*What this task involves*. All of the entries need to be copied character for character.

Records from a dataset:
++++++

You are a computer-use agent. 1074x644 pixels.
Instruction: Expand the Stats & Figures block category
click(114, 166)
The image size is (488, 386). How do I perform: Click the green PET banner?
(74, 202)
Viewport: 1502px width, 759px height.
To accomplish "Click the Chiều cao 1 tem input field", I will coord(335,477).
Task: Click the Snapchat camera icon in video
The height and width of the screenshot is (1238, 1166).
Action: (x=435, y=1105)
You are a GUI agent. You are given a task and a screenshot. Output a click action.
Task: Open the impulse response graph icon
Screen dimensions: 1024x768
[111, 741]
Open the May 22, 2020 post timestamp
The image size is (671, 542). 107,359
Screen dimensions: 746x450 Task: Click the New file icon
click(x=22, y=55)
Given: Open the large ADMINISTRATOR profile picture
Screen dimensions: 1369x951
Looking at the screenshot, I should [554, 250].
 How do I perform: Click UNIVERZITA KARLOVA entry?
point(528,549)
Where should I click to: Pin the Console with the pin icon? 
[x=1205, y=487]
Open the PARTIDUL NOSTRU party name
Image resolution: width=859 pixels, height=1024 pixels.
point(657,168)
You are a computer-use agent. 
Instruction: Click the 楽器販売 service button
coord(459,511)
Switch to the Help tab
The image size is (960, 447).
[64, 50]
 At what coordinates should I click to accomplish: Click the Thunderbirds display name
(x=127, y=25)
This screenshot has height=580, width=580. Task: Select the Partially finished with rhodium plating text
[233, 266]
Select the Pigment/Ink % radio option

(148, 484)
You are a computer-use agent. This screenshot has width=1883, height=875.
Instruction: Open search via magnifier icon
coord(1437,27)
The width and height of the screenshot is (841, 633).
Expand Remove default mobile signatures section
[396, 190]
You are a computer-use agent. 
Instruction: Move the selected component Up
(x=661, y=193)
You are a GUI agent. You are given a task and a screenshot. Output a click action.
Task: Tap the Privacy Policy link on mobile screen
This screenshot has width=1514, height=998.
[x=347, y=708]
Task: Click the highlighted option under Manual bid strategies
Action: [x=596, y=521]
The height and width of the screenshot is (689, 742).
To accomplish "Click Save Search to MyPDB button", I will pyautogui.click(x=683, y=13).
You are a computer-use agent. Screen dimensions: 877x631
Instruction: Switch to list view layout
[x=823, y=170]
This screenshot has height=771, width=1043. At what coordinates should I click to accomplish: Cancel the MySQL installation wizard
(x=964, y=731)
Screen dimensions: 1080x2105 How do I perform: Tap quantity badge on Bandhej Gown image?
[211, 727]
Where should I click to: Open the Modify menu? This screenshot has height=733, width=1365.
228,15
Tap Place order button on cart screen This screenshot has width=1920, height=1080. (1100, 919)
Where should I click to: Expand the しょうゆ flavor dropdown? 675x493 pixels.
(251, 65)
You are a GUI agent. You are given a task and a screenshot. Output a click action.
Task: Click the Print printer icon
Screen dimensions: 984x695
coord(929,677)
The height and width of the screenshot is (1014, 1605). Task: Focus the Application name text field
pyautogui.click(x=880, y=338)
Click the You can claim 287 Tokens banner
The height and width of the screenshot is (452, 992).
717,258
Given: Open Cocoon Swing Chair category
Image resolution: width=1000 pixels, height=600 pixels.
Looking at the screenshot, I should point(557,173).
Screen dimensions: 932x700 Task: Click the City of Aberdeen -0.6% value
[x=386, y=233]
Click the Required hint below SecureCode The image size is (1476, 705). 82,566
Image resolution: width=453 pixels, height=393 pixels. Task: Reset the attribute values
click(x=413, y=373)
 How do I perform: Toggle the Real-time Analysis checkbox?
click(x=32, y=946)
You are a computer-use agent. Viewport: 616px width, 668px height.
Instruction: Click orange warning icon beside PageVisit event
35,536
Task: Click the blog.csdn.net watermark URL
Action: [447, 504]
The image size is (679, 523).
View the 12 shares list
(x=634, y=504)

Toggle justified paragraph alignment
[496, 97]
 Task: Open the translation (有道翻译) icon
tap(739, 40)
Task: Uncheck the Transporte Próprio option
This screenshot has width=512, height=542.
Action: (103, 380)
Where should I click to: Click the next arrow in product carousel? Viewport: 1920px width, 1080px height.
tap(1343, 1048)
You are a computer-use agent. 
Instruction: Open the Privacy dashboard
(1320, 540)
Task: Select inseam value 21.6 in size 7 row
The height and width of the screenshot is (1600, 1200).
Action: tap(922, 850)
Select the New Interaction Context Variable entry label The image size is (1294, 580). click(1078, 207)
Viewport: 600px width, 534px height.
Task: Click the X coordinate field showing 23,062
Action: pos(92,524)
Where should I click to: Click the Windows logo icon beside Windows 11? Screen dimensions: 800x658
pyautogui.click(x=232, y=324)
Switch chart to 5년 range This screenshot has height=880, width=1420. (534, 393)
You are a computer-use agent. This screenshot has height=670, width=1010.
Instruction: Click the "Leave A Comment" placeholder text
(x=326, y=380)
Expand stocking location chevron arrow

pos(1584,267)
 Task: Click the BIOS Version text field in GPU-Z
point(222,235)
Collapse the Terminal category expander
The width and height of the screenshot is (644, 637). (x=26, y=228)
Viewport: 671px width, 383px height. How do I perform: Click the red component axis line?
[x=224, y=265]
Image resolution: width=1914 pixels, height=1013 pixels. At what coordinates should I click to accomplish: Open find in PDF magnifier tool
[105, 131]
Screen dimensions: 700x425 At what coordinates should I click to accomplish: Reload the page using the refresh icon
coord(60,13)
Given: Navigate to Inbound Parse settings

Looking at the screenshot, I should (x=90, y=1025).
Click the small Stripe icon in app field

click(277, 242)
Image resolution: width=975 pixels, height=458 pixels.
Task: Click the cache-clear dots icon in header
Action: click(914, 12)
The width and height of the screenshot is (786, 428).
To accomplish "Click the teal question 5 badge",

++++++

*Task output*.
You are a computer-use agent. 1074x644 pixels.
Instruction: Expand the Stats & Figures block category
click(114, 166)
The image size is (488, 386). How do I perform: Click the green PET banner?
(74, 202)
Viewport: 1502px width, 759px height.
To accomplish "Click the Chiều cao 1 tem input field", I will coord(335,477).
Task: Click the Snapchat camera icon in video
The height and width of the screenshot is (1238, 1166).
Action: (x=435, y=1105)
You are a GUI agent. You are given a task and a screenshot. Output a click action.
Task: Open the impulse response graph icon
Screen dimensions: 1024x768
[111, 741]
Open the May 22, 2020 post timestamp
The image size is (671, 542). 107,359
Screen dimensions: 746x450 Task: Click the New file icon
click(x=22, y=55)
Given: Open the large ADMINISTRATOR profile picture
Screen dimensions: 1369x951
Looking at the screenshot, I should [554, 250].
 How do I perform: Click UNIVERZITA KARLOVA entry?
point(528,549)
Where should I click to: Pin the Console with the pin icon? 
[x=1205, y=487]
Open the PARTIDUL NOSTRU party name
Image resolution: width=859 pixels, height=1024 pixels.
point(657,168)
You are a computer-use agent. 
Instruction: Click the 楽器販売 service button
coord(459,511)
Switch to the Help tab
The image size is (960, 447).
[64, 50]
 At what coordinates should I click to accomplish: Click the Thunderbirds display name
(x=127, y=25)
This screenshot has height=580, width=580. Task: Select the Partially finished with rhodium plating text
[233, 266]
Select the Pigment/Ink % radio option

(148, 484)
You are a computer-use agent. This screenshot has width=1883, height=875.
Instruction: Open search via magnifier icon
coord(1437,27)
The width and height of the screenshot is (841, 633).
Expand Remove default mobile signatures section
[396, 190]
You are a computer-use agent. 
Instruction: Move the selected component Up
(x=661, y=193)
You are a GUI agent. You are given a task and a screenshot. Output a click action.
Task: Tap the Privacy Policy link on mobile screen
This screenshot has width=1514, height=998.
[x=347, y=708]
Task: Click the highlighted option under Manual bid strategies
Action: [x=596, y=521]
The height and width of the screenshot is (689, 742).
To accomplish "Click Save Search to MyPDB button", I will pyautogui.click(x=683, y=13).
You are a computer-use agent. Screen dimensions: 877x631
Instruction: Switch to list view layout
[x=823, y=170]
This screenshot has height=771, width=1043. At what coordinates should I click to accomplish: Cancel the MySQL installation wizard
(x=964, y=731)
Screen dimensions: 1080x2105 How do I perform: Tap quantity badge on Bandhej Gown image?
[211, 727]
Where should I click to: Open the Modify menu? This screenshot has height=733, width=1365.
228,15
Tap Place order button on cart screen This screenshot has width=1920, height=1080. (1100, 919)
Where should I click to: Expand the しょうゆ flavor dropdown? 675x493 pixels.
(251, 65)
You are a GUI agent. You are given a task and a screenshot. Output a click action.
Task: Click the Print printer icon
Screen dimensions: 984x695
coord(929,677)
The height and width of the screenshot is (1014, 1605). Task: Focus the Application name text field
pyautogui.click(x=880, y=338)
Click the You can claim 287 Tokens banner
The height and width of the screenshot is (452, 992).
717,258
Given: Open Cocoon Swing Chair category
Image resolution: width=1000 pixels, height=600 pixels.
Looking at the screenshot, I should point(557,173).
Screen dimensions: 932x700 Task: Click the City of Aberdeen -0.6% value
[x=386, y=233]
Click the Required hint below SecureCode The image size is (1476, 705). 82,566
Image resolution: width=453 pixels, height=393 pixels. Task: Reset the attribute values
click(x=413, y=373)
 How do I perform: Toggle the Real-time Analysis checkbox?
click(x=32, y=946)
You are a computer-use agent. Viewport: 616px width, 668px height.
Instruction: Click orange warning icon beside PageVisit event
35,536
Task: Click the blog.csdn.net watermark URL
Action: [447, 504]
The image size is (679, 523).
View the 12 shares list
(x=634, y=504)

Toggle justified paragraph alignment
[496, 97]
 Task: Open the translation (有道翻译) icon
tap(739, 40)
Task: Uncheck the Transporte Próprio option
This screenshot has width=512, height=542.
Action: (103, 380)
Where should I click to: Click the next arrow in product carousel? Viewport: 1920px width, 1080px height.
tap(1343, 1048)
You are a computer-use agent. 
Instruction: Open the Privacy dashboard
(1320, 540)
Task: Select inseam value 21.6 in size 7 row
The height and width of the screenshot is (1600, 1200).
Action: tap(922, 850)
Select the New Interaction Context Variable entry label The image size is (1294, 580). click(1078, 207)
Viewport: 600px width, 534px height.
Task: Click the X coordinate field showing 23,062
Action: pos(92,524)
Where should I click to: Click the Windows logo icon beside Windows 11? Screen dimensions: 800x658
pyautogui.click(x=232, y=324)
Switch chart to 5년 range This screenshot has height=880, width=1420. (534, 393)
You are a computer-use agent. This screenshot has height=670, width=1010.
Instruction: Click the "Leave A Comment" placeholder text
(x=326, y=380)
Expand stocking location chevron arrow

pos(1584,267)
 Task: Click the BIOS Version text field in GPU-Z
point(222,235)
Collapse the Terminal category expander
The width and height of the screenshot is (644, 637). (x=26, y=228)
Viewport: 671px width, 383px height. How do I perform: Click the red component axis line?
[x=224, y=265]
Image resolution: width=1914 pixels, height=1013 pixels. At what coordinates should I click to accomplish: Open find in PDF magnifier tool
[105, 131]
Screen dimensions: 700x425 At what coordinates should I click to accomplish: Reload the page using the refresh icon
coord(60,13)
Given: Navigate to Inbound Parse settings

Looking at the screenshot, I should (x=90, y=1025).
Click the small Stripe icon in app field

click(277, 242)
Image resolution: width=975 pixels, height=458 pixels.
Task: Click the cache-clear dots icon in header
Action: click(914, 12)
The width and height of the screenshot is (786, 428).
To accomplish "Click the teal question 5 badge",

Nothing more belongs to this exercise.